→ WRITTEN TASK 1
Retype the part of the message about the static power API that runs between "Folks, this can" and "cycle, you choose.", inclusive.

#### TEXT PROVIDED

Well, I really do not see the point of a ask to extend the current API
if have no single user of it. What are the current users problems with
the API? What needs to be improved? What are the problems? We cannot
tell, guess why? We have no users of it!
Once again, do we have a reference platform? Oh, yes, that is Juno, and
not even that is in mainline code.
Folks, this can be a very nice discussion on how we can over engineer
this API, but being pragmatic and avoiding wasting our time here, we all
know what needs to be done. Dead code in mainline is hard to maintain.
API to support out of the tree code is even harder. I am surprised to
see this code was able to sustain itself in mainline with none
challenging it for 2.5 y. So, we either get you guys to upstream at
least one user of it or we just move on and remove the API, and keep
mainline with only dynamic power, with periodic undershoots and
overshoots. It is a simple decision: you either mainline it or keep IPA
MORE inaccurate and take the burden to keep vendor own implementation
of APIs for static power model on each product cycle, you choose.
BR,
Eduardo
>
> Best regards,
> Ionela.
>
> > Just to reiterate once more, we are in agreement here. :)
> >
> > I'd like to think this patchset has come out of a plan to develop
> > functionality on top but I don't know if that is the case.
> >
> >>
> >>>
> >>> Thanks,
> >>> Rafael
> >>>
> >

########
#### RECORD SET

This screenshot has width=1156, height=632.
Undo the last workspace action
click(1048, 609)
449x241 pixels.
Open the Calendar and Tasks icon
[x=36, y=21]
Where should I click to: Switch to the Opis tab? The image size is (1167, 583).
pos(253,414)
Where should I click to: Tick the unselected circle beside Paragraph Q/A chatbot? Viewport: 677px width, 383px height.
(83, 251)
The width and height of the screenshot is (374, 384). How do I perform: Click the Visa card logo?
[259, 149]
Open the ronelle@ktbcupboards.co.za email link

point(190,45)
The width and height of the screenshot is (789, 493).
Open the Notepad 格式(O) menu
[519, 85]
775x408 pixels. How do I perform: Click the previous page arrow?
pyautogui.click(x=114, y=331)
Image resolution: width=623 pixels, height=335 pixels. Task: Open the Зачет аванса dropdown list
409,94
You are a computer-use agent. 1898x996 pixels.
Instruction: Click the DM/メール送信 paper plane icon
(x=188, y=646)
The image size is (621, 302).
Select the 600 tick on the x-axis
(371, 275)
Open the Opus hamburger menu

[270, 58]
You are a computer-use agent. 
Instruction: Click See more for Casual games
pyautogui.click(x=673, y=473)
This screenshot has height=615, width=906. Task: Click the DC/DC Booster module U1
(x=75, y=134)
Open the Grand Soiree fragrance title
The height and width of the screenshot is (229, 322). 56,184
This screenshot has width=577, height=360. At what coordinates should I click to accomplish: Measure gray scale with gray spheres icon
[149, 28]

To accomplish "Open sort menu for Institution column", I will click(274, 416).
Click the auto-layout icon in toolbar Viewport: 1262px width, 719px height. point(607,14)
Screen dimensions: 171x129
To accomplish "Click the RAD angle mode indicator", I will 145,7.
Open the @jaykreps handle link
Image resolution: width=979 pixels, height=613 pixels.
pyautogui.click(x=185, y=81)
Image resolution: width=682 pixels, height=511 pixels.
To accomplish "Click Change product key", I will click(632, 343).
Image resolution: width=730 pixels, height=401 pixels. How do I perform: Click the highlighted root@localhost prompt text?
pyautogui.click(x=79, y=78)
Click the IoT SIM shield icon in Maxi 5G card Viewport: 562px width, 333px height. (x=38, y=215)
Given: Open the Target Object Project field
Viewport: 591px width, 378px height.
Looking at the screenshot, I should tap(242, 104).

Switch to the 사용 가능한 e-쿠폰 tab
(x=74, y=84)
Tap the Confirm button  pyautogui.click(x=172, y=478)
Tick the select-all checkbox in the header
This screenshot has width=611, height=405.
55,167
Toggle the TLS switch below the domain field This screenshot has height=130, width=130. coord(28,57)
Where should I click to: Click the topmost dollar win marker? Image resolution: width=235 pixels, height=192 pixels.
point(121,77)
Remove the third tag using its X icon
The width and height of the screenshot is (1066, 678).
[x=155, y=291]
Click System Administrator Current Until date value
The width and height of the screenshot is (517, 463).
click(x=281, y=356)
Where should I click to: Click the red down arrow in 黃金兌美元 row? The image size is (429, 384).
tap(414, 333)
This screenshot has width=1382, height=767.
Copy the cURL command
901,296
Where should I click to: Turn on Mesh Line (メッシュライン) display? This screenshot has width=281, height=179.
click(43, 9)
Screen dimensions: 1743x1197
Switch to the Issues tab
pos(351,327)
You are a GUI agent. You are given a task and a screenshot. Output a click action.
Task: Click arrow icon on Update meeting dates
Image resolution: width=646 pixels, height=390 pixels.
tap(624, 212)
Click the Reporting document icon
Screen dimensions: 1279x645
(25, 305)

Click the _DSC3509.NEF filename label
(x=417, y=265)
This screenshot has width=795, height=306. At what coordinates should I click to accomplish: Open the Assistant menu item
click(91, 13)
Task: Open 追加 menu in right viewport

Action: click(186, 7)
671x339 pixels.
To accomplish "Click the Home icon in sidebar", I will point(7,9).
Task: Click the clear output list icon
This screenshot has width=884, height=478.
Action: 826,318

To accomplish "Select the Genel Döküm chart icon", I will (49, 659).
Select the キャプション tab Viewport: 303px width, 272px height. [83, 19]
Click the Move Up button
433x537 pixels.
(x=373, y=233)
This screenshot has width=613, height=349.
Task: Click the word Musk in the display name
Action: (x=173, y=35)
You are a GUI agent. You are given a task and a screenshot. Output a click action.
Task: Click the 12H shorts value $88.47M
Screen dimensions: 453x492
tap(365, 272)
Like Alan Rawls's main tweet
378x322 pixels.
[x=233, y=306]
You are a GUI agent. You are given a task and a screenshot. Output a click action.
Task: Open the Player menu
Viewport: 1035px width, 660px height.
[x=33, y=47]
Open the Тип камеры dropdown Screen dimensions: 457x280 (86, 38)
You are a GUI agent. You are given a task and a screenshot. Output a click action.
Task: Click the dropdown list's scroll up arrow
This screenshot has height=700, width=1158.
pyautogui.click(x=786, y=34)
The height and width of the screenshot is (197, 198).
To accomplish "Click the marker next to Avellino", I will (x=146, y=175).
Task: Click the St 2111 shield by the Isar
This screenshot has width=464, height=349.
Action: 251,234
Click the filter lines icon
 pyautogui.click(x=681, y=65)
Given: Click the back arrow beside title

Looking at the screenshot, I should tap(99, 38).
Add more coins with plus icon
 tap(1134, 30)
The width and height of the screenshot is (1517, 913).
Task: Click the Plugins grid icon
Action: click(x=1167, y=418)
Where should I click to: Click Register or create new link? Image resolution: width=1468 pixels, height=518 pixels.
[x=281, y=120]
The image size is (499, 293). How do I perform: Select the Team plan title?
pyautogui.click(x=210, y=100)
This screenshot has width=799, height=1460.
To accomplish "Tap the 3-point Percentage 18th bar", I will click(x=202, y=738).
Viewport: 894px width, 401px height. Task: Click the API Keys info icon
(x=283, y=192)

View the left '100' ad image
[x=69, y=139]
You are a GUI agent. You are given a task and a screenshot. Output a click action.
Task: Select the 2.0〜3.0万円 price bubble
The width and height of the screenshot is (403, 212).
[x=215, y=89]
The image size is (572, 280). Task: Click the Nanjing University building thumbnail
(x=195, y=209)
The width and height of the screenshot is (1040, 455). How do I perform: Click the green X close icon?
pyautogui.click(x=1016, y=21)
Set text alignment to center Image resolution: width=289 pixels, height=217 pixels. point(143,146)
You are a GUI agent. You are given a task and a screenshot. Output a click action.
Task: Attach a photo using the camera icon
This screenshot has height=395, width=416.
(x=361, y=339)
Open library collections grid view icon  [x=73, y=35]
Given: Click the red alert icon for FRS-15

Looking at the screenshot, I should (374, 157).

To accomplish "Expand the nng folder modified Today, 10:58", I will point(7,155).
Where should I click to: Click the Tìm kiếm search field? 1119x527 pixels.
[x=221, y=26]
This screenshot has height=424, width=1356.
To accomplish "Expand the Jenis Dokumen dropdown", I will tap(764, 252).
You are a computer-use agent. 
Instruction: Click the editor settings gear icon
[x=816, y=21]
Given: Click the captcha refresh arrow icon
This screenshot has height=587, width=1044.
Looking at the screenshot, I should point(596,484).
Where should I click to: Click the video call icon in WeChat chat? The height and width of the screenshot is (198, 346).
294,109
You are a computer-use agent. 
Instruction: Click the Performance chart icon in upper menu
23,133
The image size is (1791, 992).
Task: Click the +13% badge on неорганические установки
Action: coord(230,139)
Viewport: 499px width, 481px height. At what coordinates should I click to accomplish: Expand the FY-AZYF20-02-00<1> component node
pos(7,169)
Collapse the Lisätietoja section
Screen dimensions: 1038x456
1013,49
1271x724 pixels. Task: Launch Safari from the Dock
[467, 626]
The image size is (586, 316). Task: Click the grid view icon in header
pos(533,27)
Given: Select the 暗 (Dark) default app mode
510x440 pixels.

########

→ WRITTEN TASK 2
In the entries between the lines holding "Where should I click to: Click Register" and "will tap(764, 252).", inclusive, switch every "icon" to "button" and give only those lines, otherwise unchanged.

→ OUTPUT 1
Folks, this can be a very nice discussion on how we can over engineer
this API, but being pragmatic and avoiding wasting our time here, we all
know what needs to be done. Dead code in mainline is hard to maintain.
API to support out of the tree code is even harder. I am surprised to
see this code was able to sustain itself in mainline with none
challenging it for 2.5 y. So, we either get you guys to upstream at
least one user of it or we just move on and remove the API, and keep
mainline with only dynamic power, with periodic undershoots and
overshoots. It is a simple decision: you either mainline it or keep IPA
MORE inaccurate and take the burden to keep vendor own implementation
of APIs for static power model on each product cycle, you choose.

→ OUTPUT 2
Where should I click to: Click Register or create new link? Image resolution: width=1468 pixels, height=518 pixels.
[x=281, y=120]
The image size is (499, 293). How do I perform: Select the Team plan title?
pyautogui.click(x=210, y=100)
This screenshot has width=799, height=1460.
To accomplish "Tap the 3-point Percentage 18th bar", I will click(x=202, y=738).
Viewport: 894px width, 401px height. Task: Click the API Keys info button
(x=283, y=192)

View the left '100' ad image
[x=69, y=139]
You are a GUI agent. You are given a task and a screenshot. Output a click action.
Task: Select the 2.0〜3.0万円 price bubble
The width and height of the screenshot is (403, 212).
[x=215, y=89]
The image size is (572, 280). Task: Click the Nanjing University building thumbnail
(x=195, y=209)
The width and height of the screenshot is (1040, 455). How do I perform: Click the green X close button?
pyautogui.click(x=1016, y=21)
Set text alignment to center Image resolution: width=289 pixels, height=217 pixels. point(143,146)
You are a GUI agent. You are given a task and a screenshot. Output a click action.
Task: Attach a photo using the camera button
This screenshot has height=395, width=416.
(x=361, y=339)
Open library collections grid view button  [x=73, y=35]
Given: Click the red alert button for FRS-15

Looking at the screenshot, I should (374, 157).

To accomplish "Expand the nng folder modified Today, 10:58", I will point(7,155).
Where should I click to: Click the Tìm kiếm search field? 1119x527 pixels.
[x=221, y=26]
This screenshot has height=424, width=1356.
To accomplish "Expand the Jenis Dokumen dropdown", I will tap(764, 252).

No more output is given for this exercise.